After last week, when I told you how afraid I am of slipping on ice, and how, I injured my neck by “moving to sit down,” you may be asking how old is this guy?
Well, let me tell you. I am old. Very old. Actually, I’m 36. And let me tell you, that’s old enough. My 35th birthday was very hard to take. Much harder than 30. When you are 30, you are still in the 18-to-34-year-old demographic. Advertisers are still encouraging you to buy an engagement ring, take out a lease on a Mini Cooper, and even “go out” on Friday night.
But as soon as you turn 35, you’re an entirely different beast as far as America’s corporations are concerned. You’ve just passed into the 35-to-59-year-old demographic. And that means you start getting commercials for vitamins that are “specially formulated for your active lifestyle.” Worst of all, you begin to receive the considerable attention of a group of outfits called “financial services companies.”
I think I speak for everyone here on planet Earth when I say: Financial services companies, PLEASE SHUT UP.
The worst is when these financial services companies merge with one another and change names. Upon such an occasion, they will spend the next several months engaging in an orgy of advertising trying to impress you with how great that is.
“USB Warcus Pinkberg Globotrade and TD Ameriswiss Fidential have now joined forces to become USBTDPG AmeriGlobo Pinktrade. Learn how the power of USBTDPG AmeriGlobo Pinktrade is the Power to Dream.”
I’m not even sure what these companies do. They are not banks. I understand what a bank does. Thanks to the modern convenience of “direct deposit,” a bank gets all the money you earned from your job, and then charges you a fee if you ask about it.
Okay, I get that. I can wrap my head around that. But financial-services companies do something entirely different. How is it different? I can’t tell you, but for one thing, even though they are in the “financial services” industry, they apparently do not provide services at all. Instead, they provide “financial products.”
What is a “financial product”? Your first thought might be “money.” What other kind of financial product could you need? And if helpful American corporations are trying to give me money, that would be something I’d definitely be interested in, and I bet you would be too. But, as it turns out – and this is not a real shocker – these companies actually want you to pay them money in order to receive a “financial product” in return.
So, once you have a financial product, what can you do with it? Well – and this is the good part – with a financial product, you will be able to do no less than go out into the middle of the desert and achieve your dreams.
At least this is how Dennis Hopper explained it to me as he was sitting on a chair in the center of a vast dry lakebed. And since I’m now in the 35-to-59-year-old demographic, I tried really hard to pay attention.
Now, the thing about Dennis Hopper is, I’m not sure I find him incredibly persuasive when it comes to financial services. Several months ago in L.A., when I was driving on to a movie studio lot at about 4 a.m., I saw someone who looked like a bleary-eyed, unshaven Dennis Hopper half-asleep in the driver’s seat of a car parked immediately in front of the security booth. In fact, he looked exactly like Dennis Hopper, except that he looked very old, not very tall, quite drawn and wizzened, and, like I said, he was nearly passed out in a car parked just outside security at 4 a.m.

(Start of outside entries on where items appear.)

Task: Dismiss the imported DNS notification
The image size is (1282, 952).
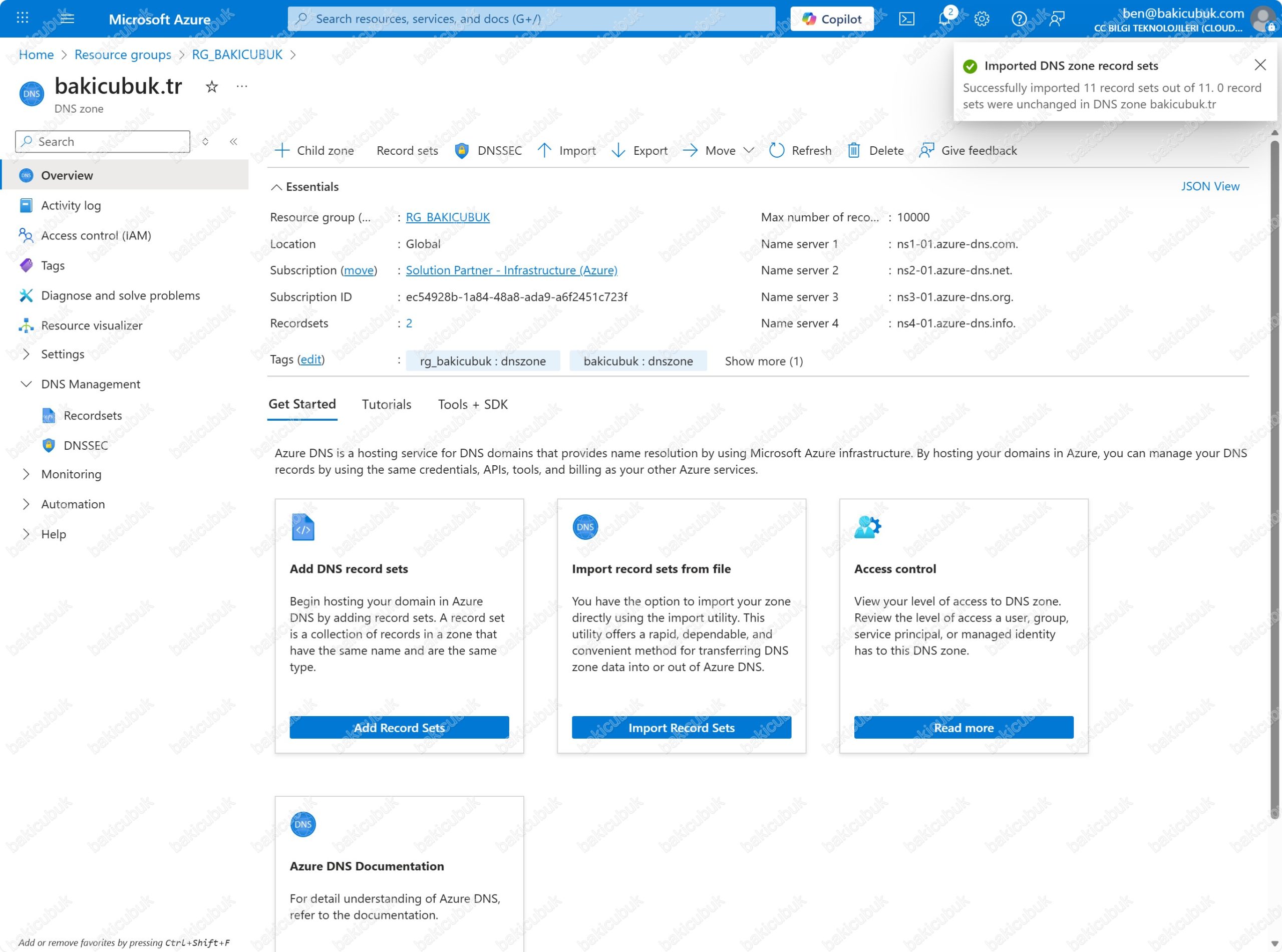Action: (x=1260, y=65)
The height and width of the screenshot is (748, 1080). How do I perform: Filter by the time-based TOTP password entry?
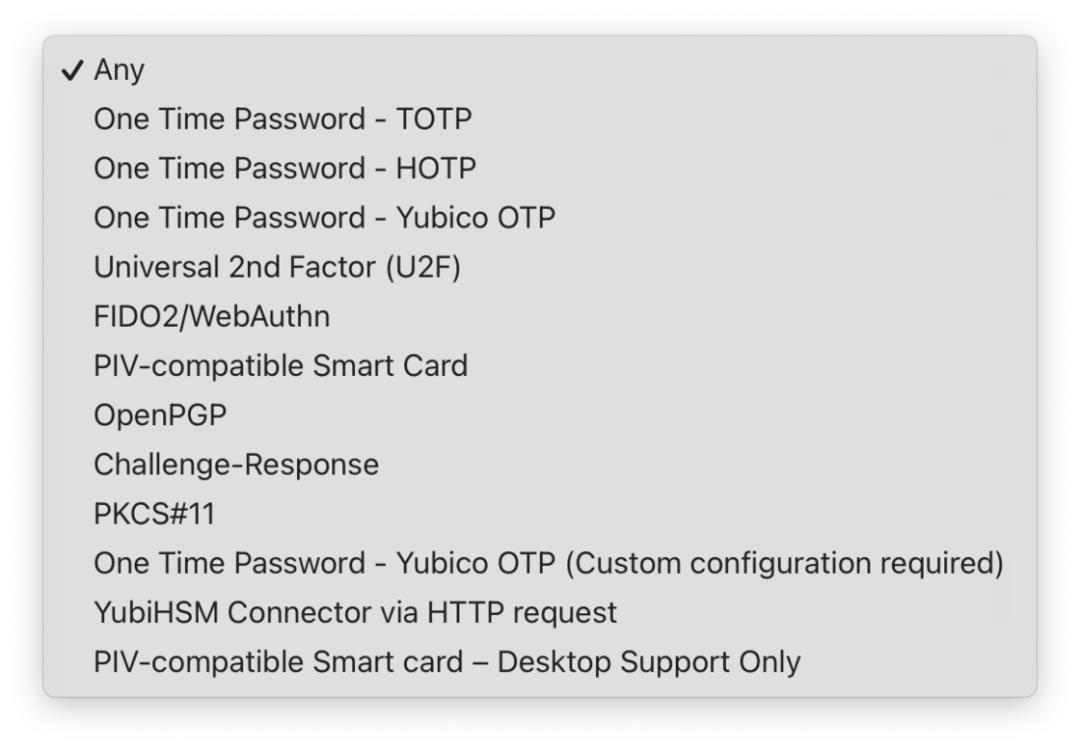282,119
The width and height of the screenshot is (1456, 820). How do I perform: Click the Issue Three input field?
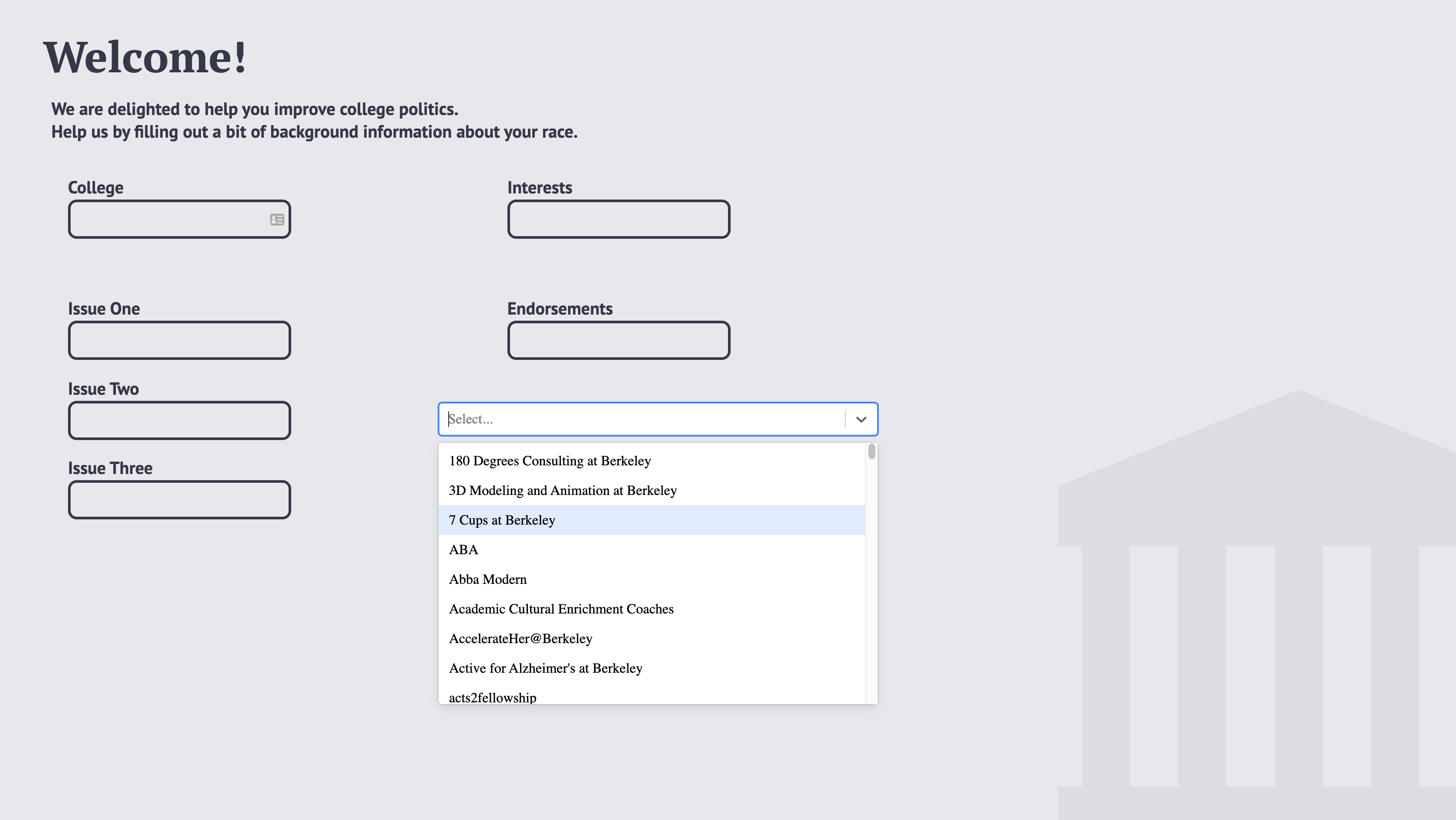(179, 500)
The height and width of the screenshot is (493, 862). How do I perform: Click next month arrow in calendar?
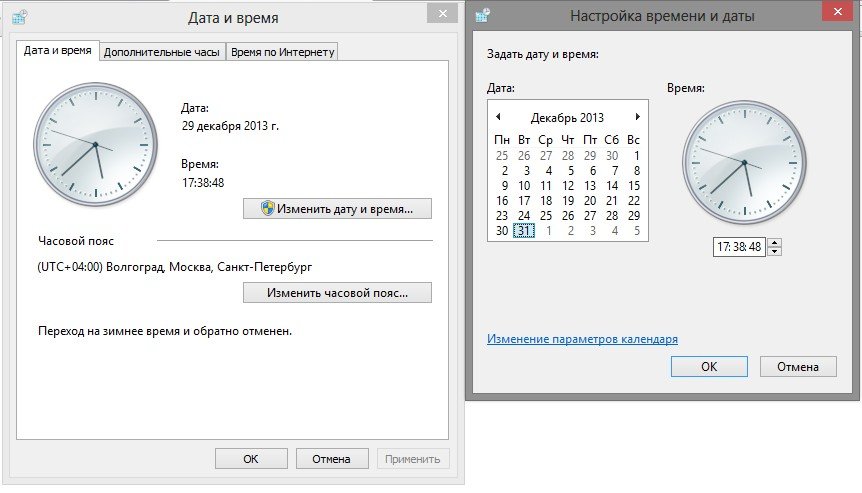(x=638, y=117)
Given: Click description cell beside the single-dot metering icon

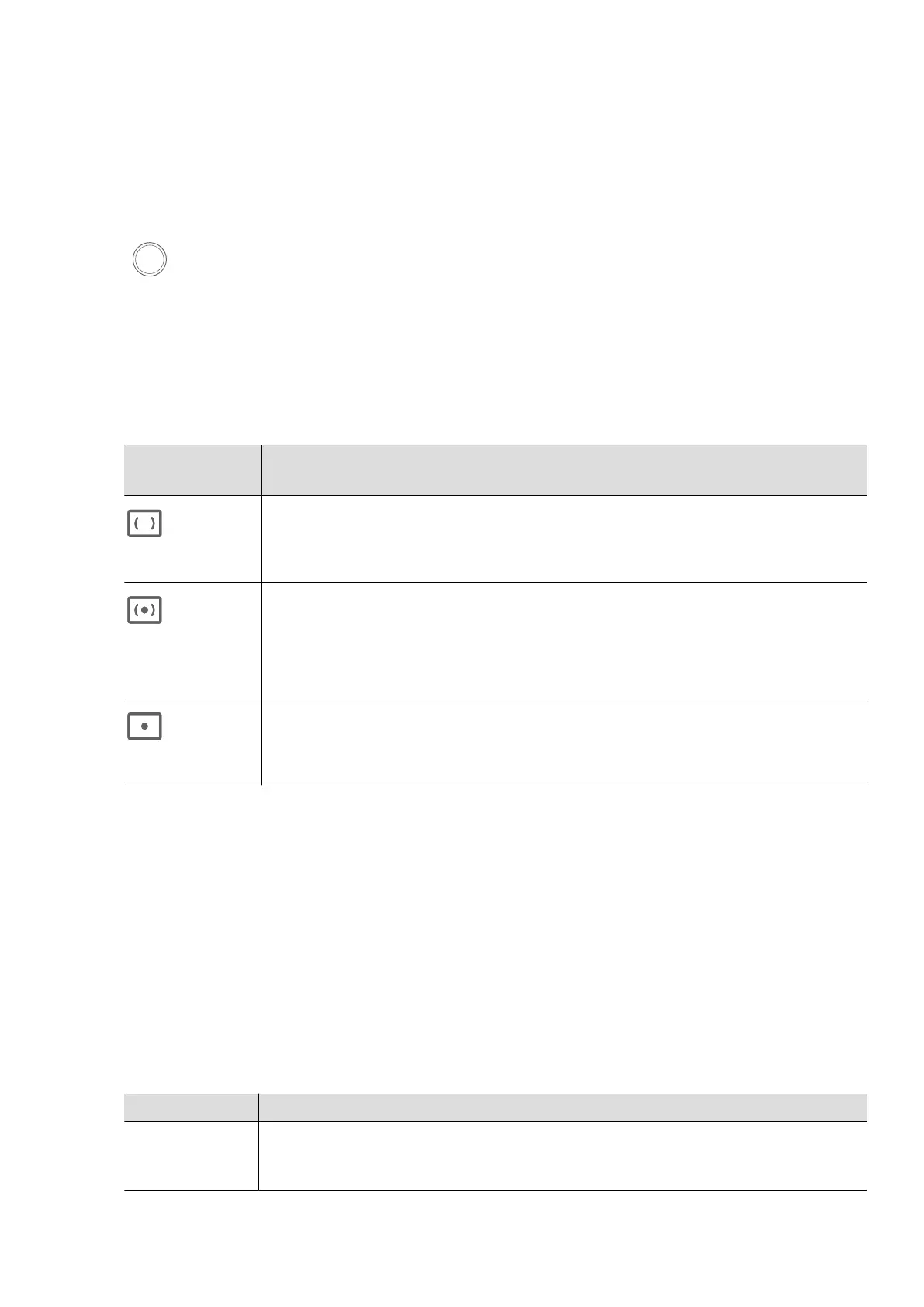Looking at the screenshot, I should point(563,742).
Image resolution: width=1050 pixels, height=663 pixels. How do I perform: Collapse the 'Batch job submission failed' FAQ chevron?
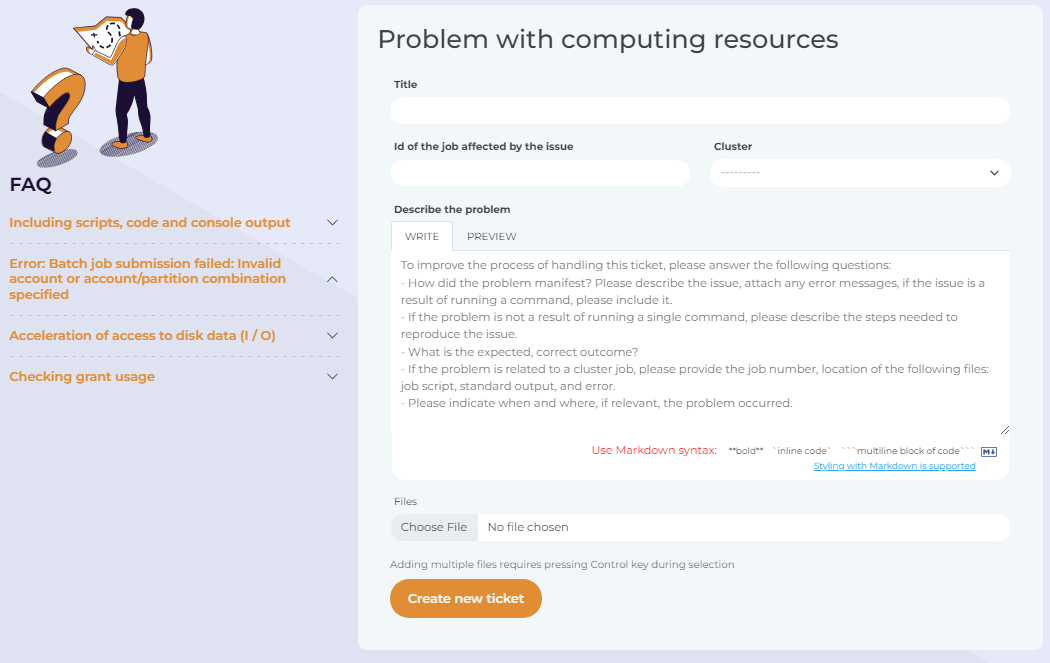(x=332, y=279)
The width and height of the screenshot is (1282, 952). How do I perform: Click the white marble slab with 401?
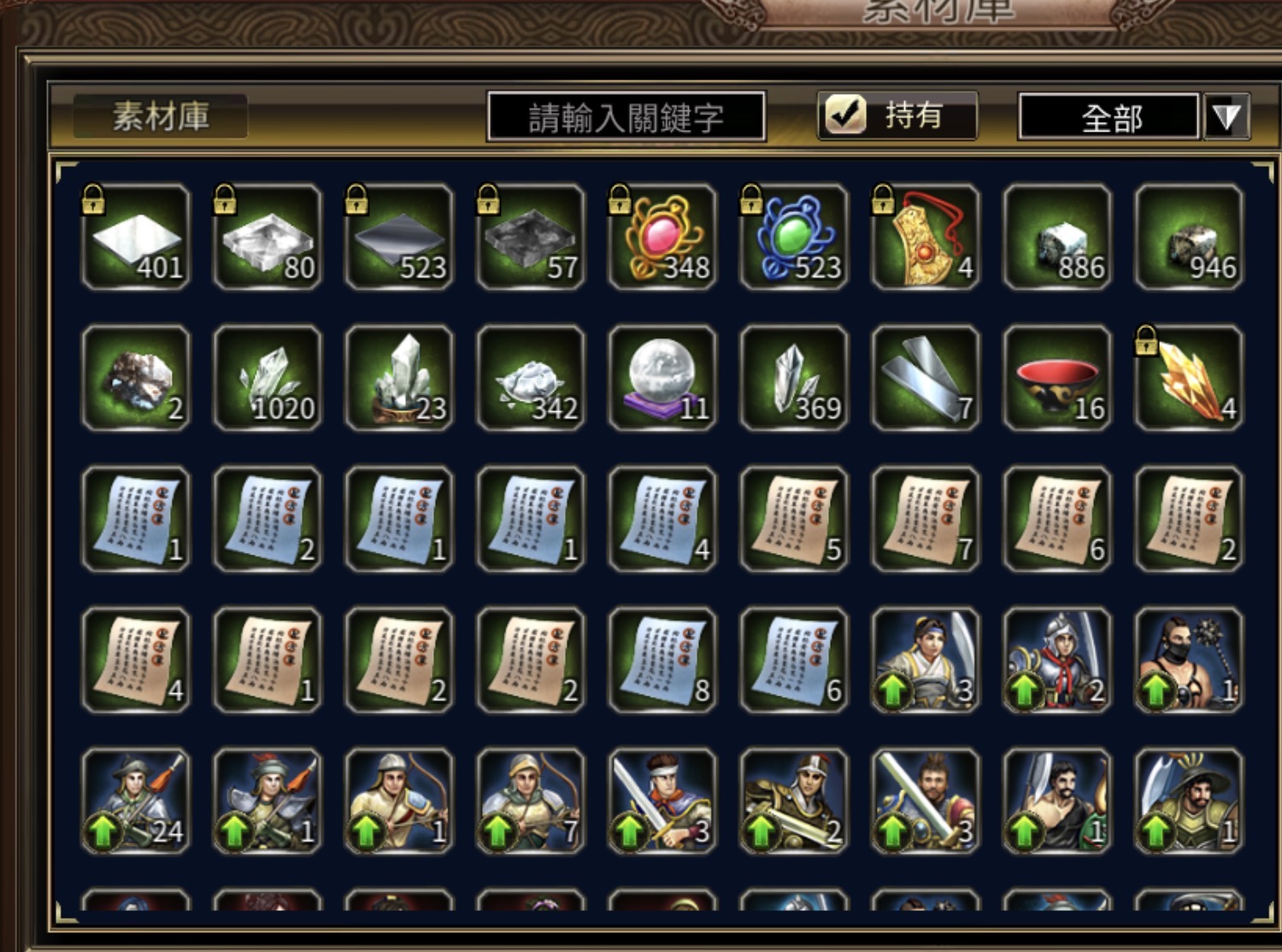[x=136, y=237]
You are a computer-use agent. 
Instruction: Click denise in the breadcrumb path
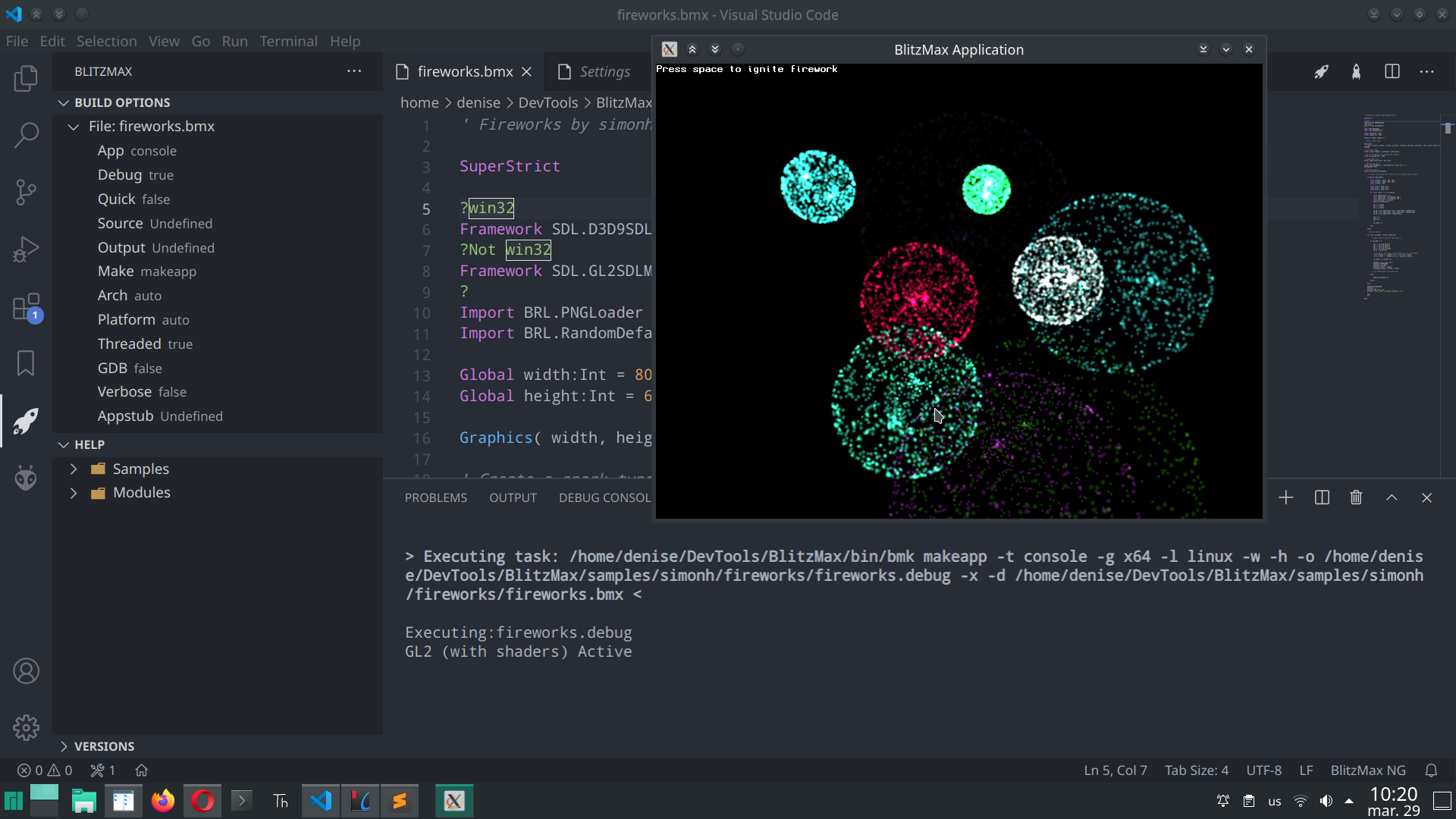pos(478,102)
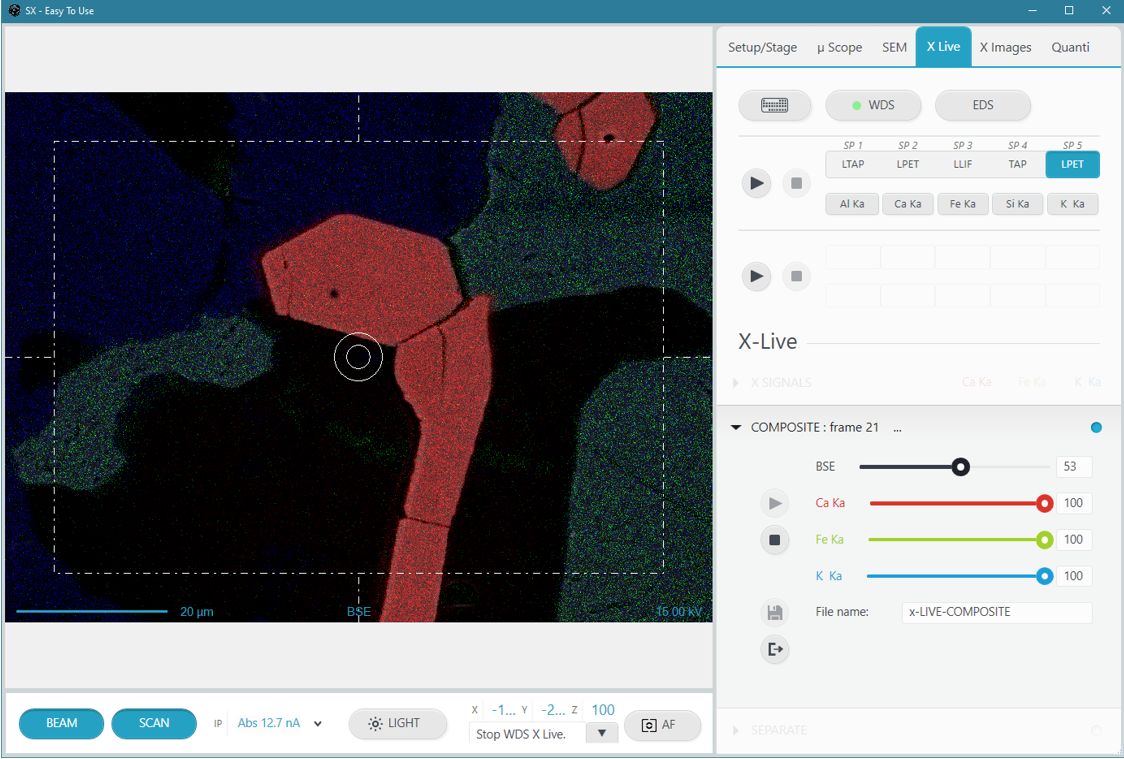
Task: Click the keyboard icon button
Action: (774, 105)
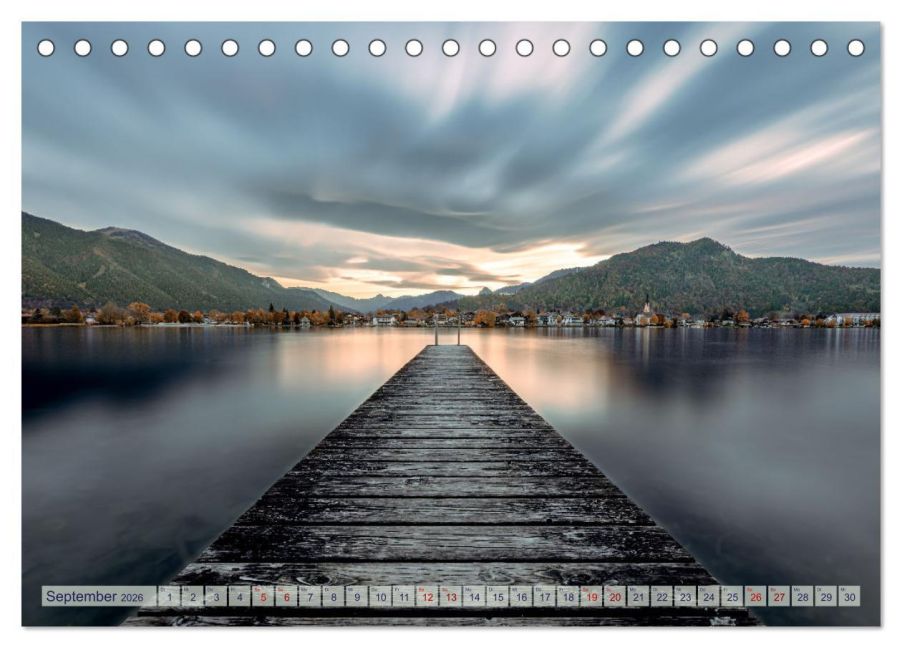Select the red date 12
The width and height of the screenshot is (902, 648).
coord(427,597)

Now, there is a rule you learn about celebrity sightings when you live in Los Angeles. It is this: An apparent celebrity sighting is never not-to-be-believed because the person you see is (1) too short, (2) too old, (3) too thin, or (4) doing something extremely weird.
When my car’s headlight beams hit his face, he looked at me like I was the biggest jerk in the world for disturbing his nap. I will just say that it was not the look of someone from whom I want to take advice regarding financial products.
So I still have many decisions to make regarding financial products and services. But at least I’ll have plenty of time to think about it. All of us in the 34-to-59 demographic will – now that Sally Field has invented once-monthly Boniva. Because who could possibly deal with the slave-like drudgery of taking our osteoporosis pills EVERY SINGLE WEEK?!?

Thanks for linking to this blog from Prawfs. I just spent the last 10 minutes mopping up chocolate milks from my desk, screen, keyboard and new 12-way adjustable desk chair (I thought there were only 4 dimensions, but the chair says I'm wrong).